__Exercise brief__. Quote exactly, and only, the lines of the material below from the line with "Given: Click the Most Popular badge" through the line with "Screen dimensions: 1173x660".
Records provided Start Marker
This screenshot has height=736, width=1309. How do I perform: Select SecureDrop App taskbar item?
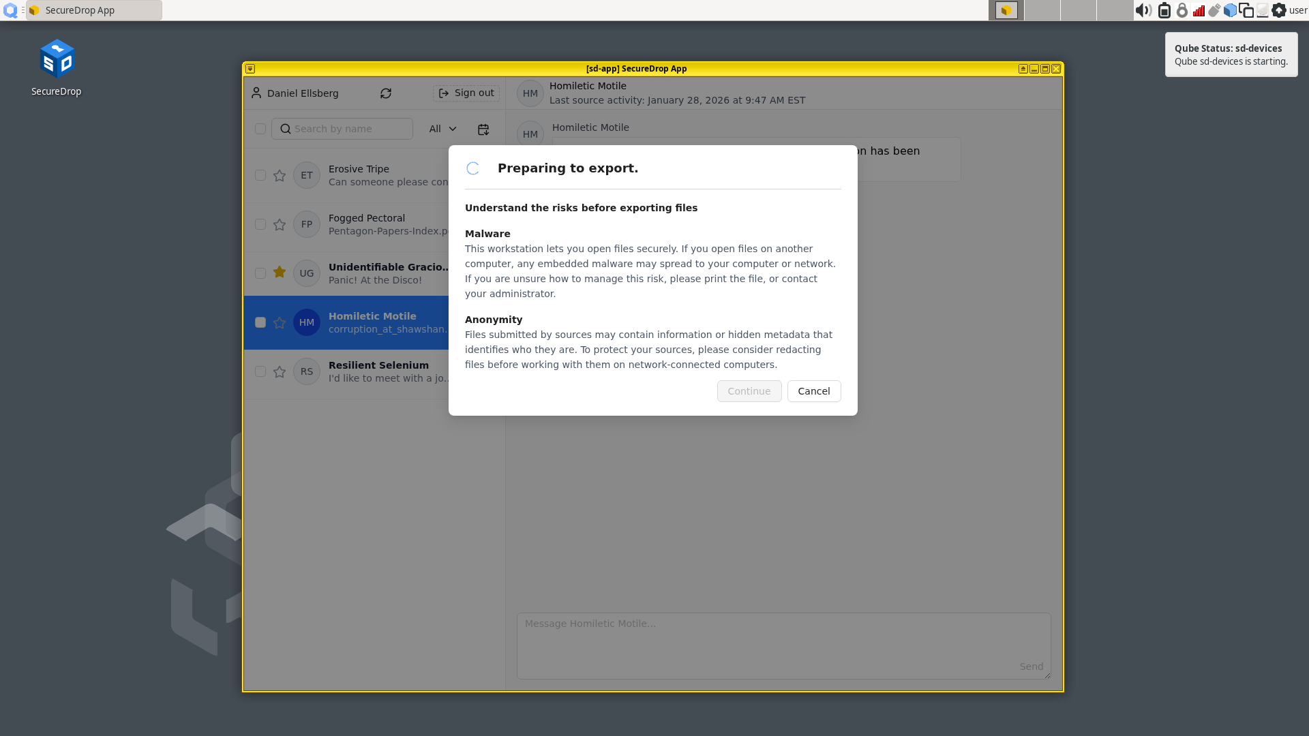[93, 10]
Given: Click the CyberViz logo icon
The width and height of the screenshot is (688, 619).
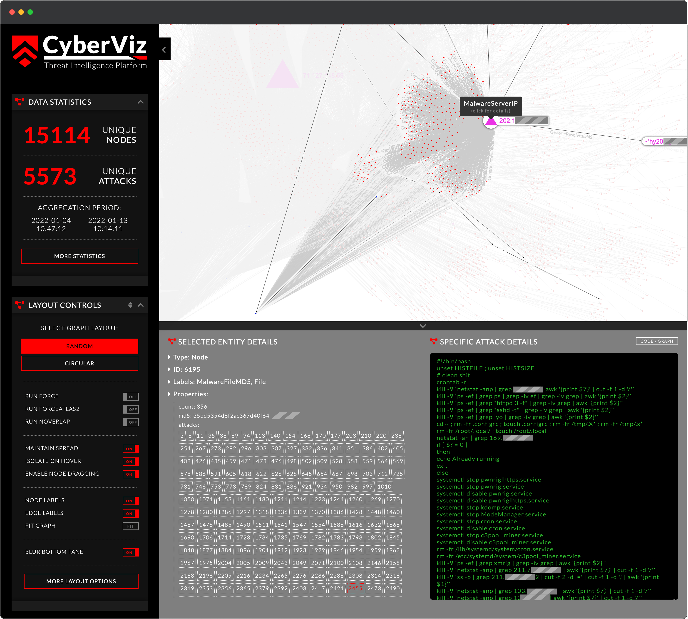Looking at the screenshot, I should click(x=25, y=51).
Records provided End Marker
Records provided Start Marker
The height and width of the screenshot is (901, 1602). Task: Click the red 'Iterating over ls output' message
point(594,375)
Records provided End Marker
Records provided Start Marker
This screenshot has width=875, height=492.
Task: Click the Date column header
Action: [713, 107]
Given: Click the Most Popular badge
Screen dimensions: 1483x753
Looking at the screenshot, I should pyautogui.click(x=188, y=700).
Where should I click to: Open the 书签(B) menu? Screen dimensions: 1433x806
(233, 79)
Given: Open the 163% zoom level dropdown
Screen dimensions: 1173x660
Records provided End Marker
__Final answer__.
Given: Click the Most Popular badge
Screen dimensions: 1483x753
Looking at the screenshot, I should pyautogui.click(x=188, y=700).
Where should I click to: Open the 书签(B) menu? Screen dimensions: 1433x806
(233, 79)
Given: Open the 163% zoom level dropdown
Screen dimensions: 1173x660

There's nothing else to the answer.